Records to use:
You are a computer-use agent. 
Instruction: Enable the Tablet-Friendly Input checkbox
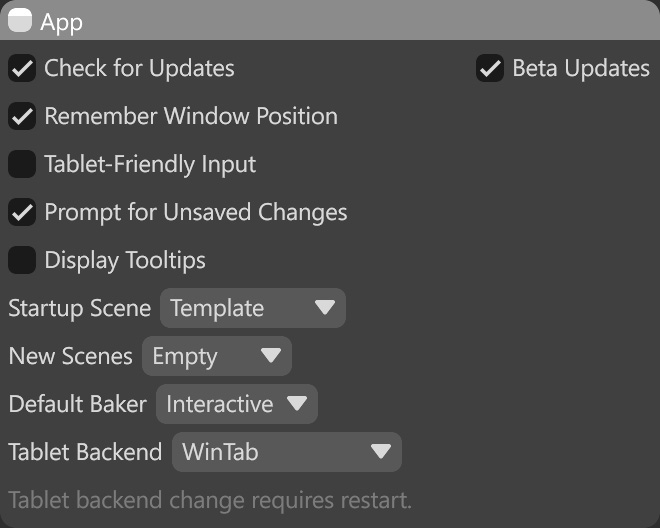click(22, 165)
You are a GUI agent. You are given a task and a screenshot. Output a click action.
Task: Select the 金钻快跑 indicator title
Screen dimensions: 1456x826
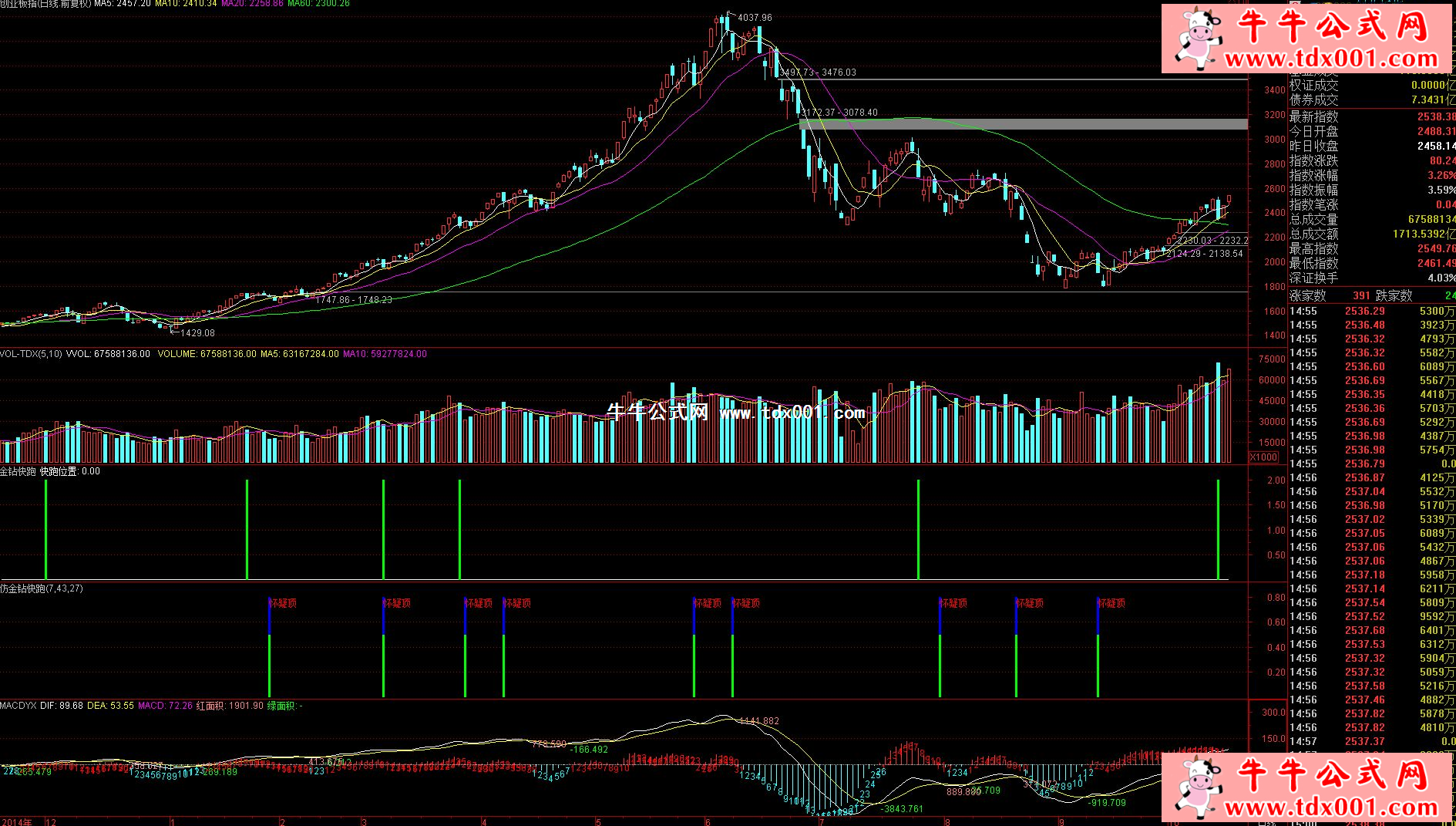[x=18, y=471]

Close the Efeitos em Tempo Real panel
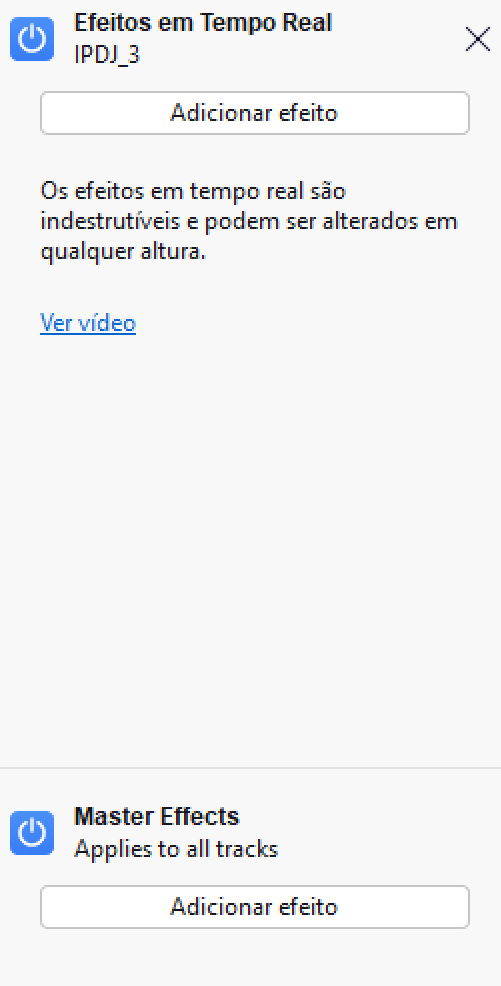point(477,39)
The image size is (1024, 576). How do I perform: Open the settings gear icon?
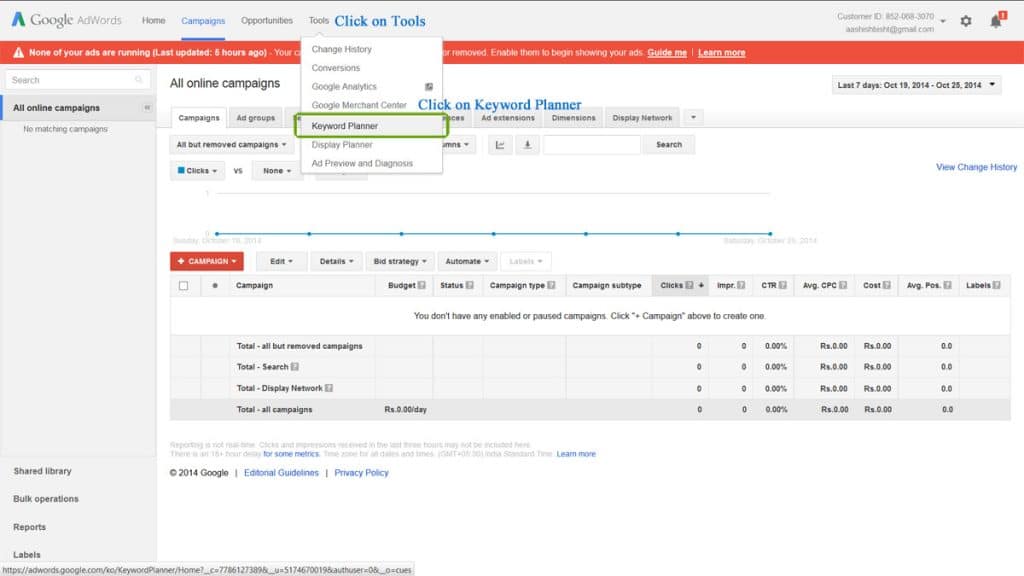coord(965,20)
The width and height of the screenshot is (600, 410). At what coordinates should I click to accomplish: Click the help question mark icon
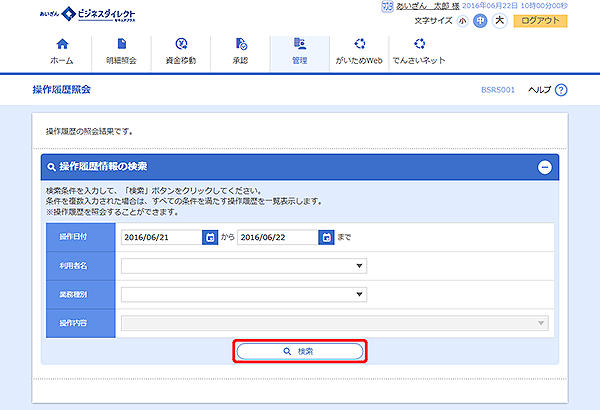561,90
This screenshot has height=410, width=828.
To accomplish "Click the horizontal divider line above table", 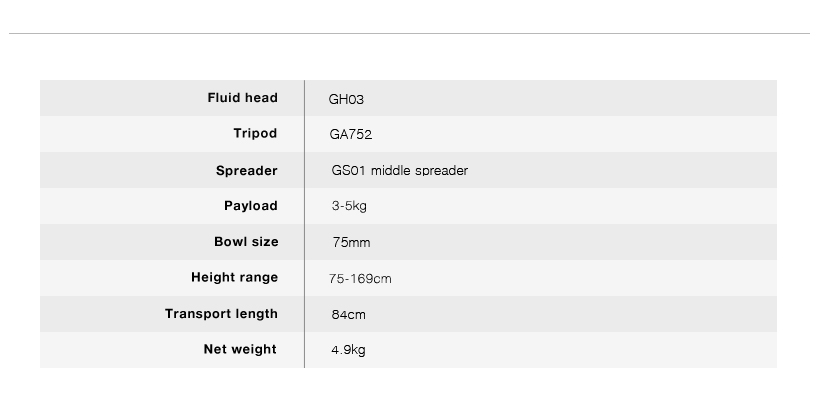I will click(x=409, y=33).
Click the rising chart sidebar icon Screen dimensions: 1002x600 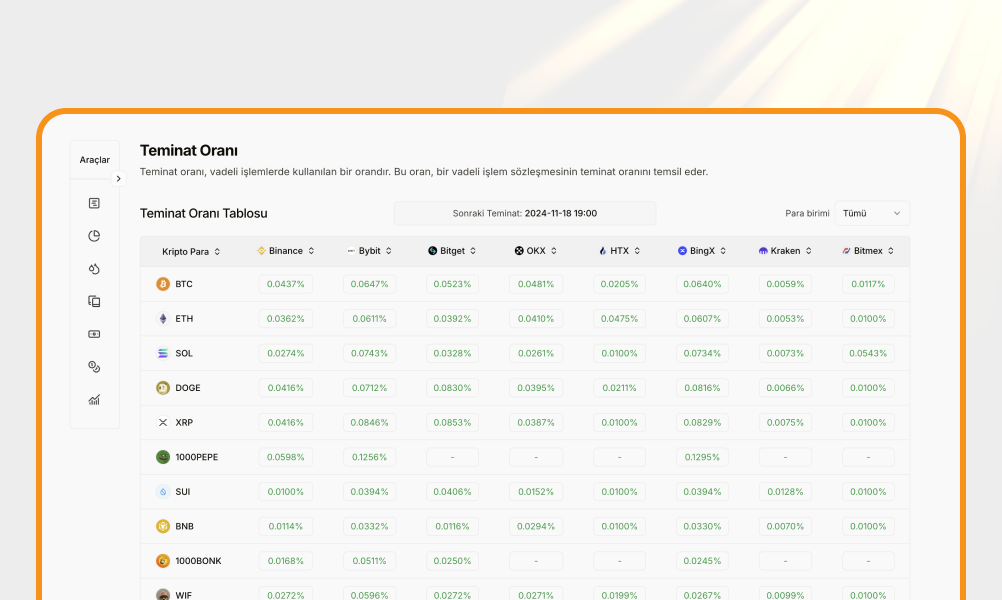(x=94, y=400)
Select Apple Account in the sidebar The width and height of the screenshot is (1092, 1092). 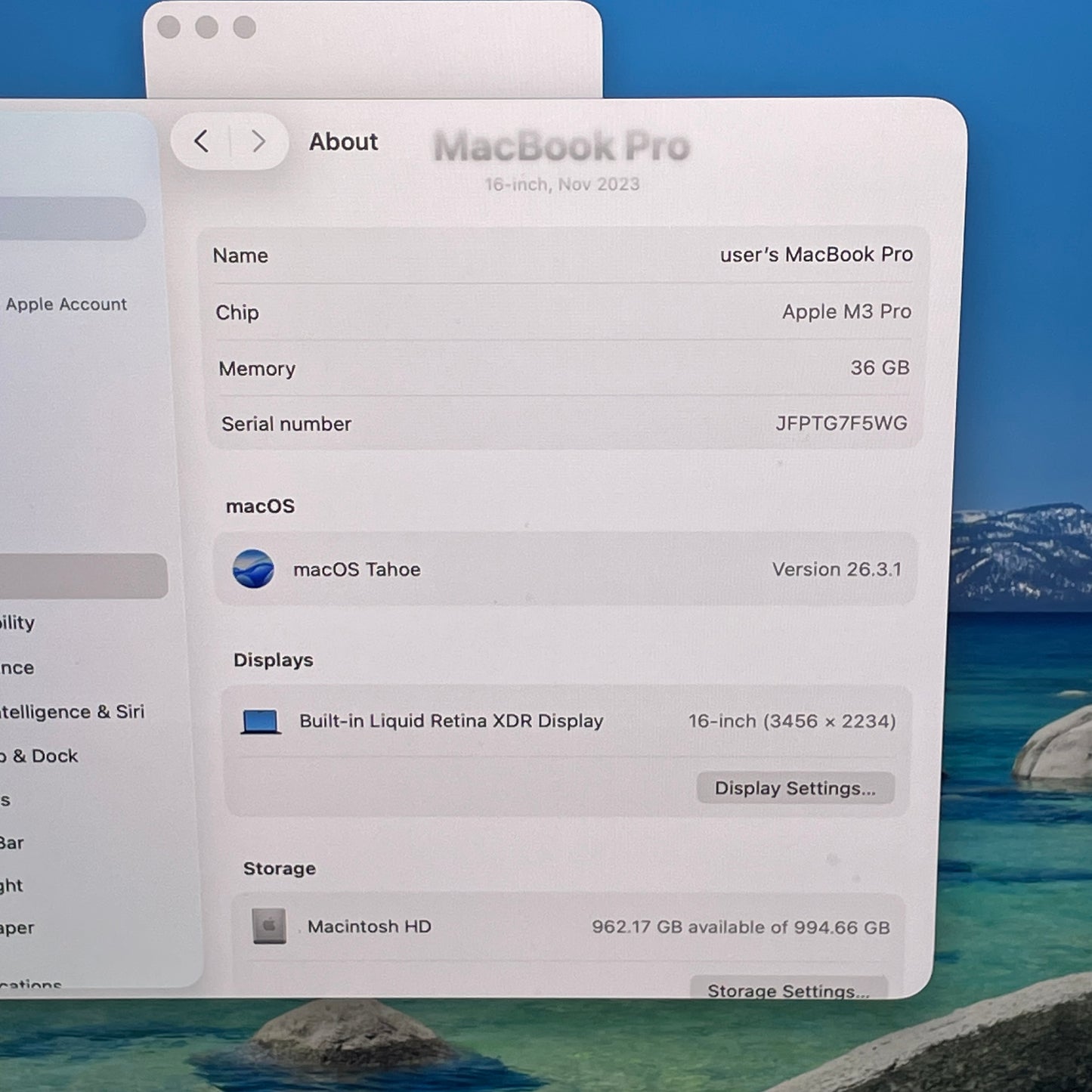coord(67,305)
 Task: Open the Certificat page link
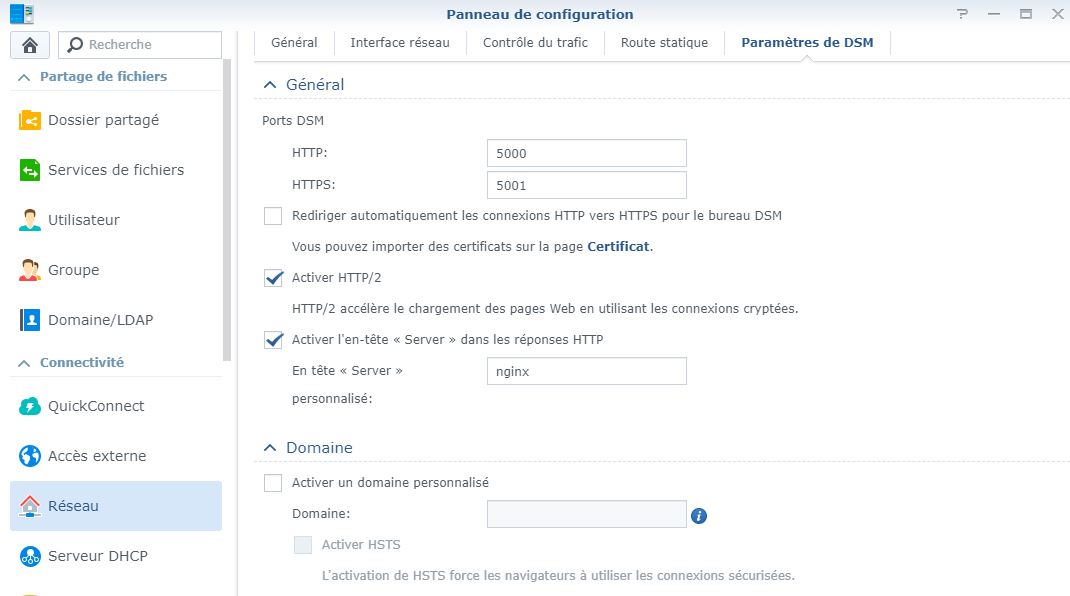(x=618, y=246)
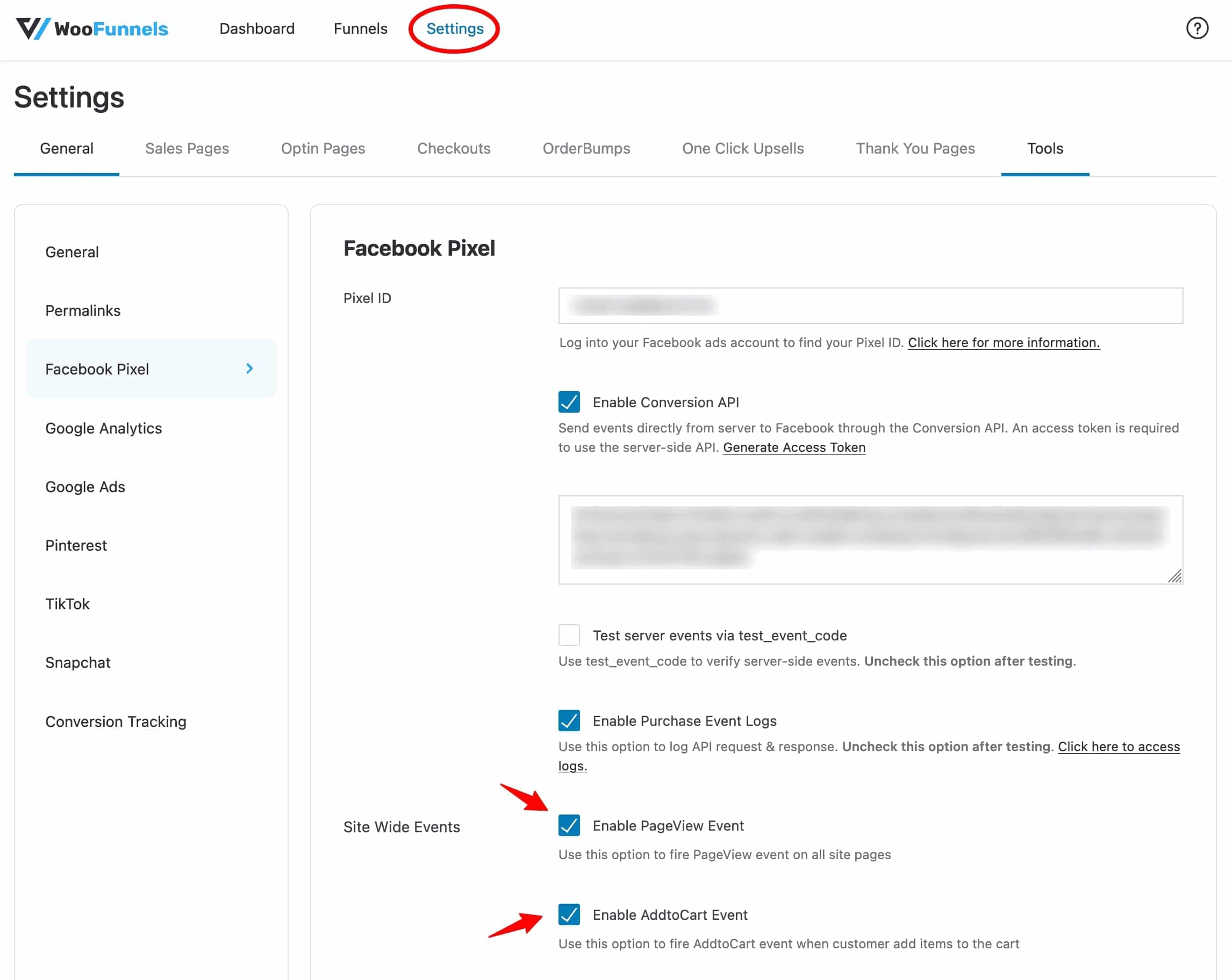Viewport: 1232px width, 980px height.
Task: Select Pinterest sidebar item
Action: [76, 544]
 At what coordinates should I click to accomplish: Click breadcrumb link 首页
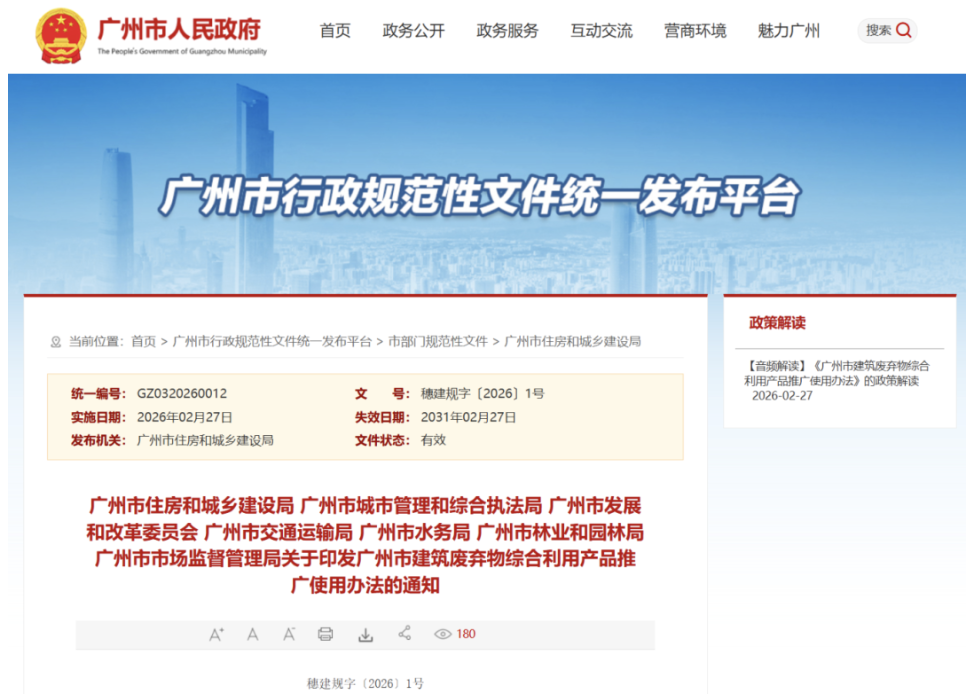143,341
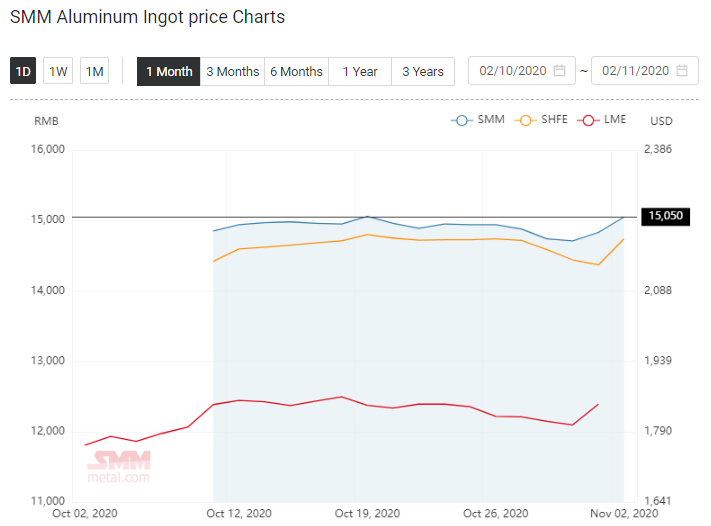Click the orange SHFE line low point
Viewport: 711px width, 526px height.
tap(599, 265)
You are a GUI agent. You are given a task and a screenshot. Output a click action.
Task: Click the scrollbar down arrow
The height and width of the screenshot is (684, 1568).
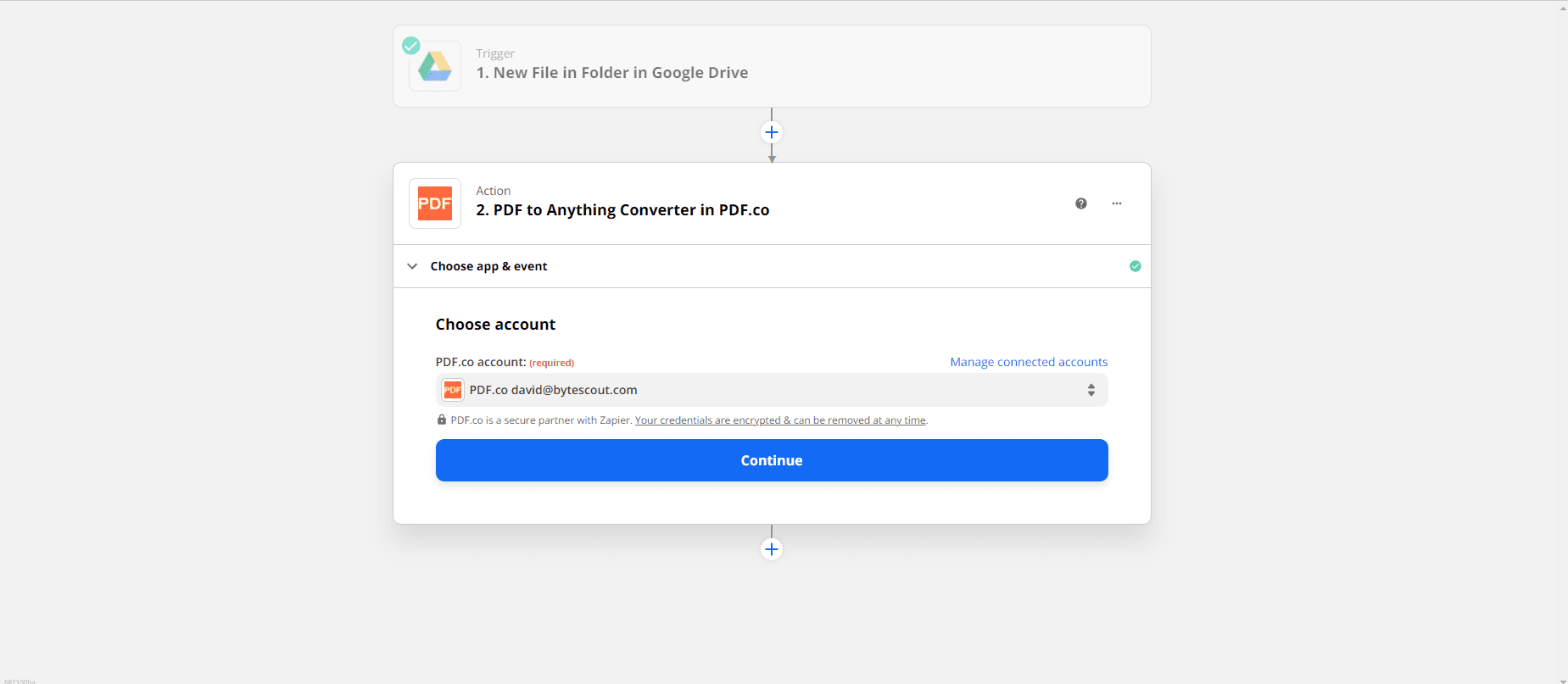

Required action: Starting at the line that contains "Task: Open the Certificat page link", retype every line through the end of the material exactly as written, including both end lines but no pictures.

Response to the task:
 Task: Open the Certificat page link
(x=618, y=246)
Viewport: 1232px width, 980px height.
Task: Select Pinterest sidebar item
Action: [76, 544]
 At what coordinates should I click to accomplish: Click breadcrumb link 首页
143,341
Click the orange SHFE line low point
Viewport: 711px width, 526px height.
tap(599, 265)
You are a GUI agent. You are given a task and a screenshot. Output a click action.
Task: Click the scrollbar down arrow
The height and width of the screenshot is (684, 1568).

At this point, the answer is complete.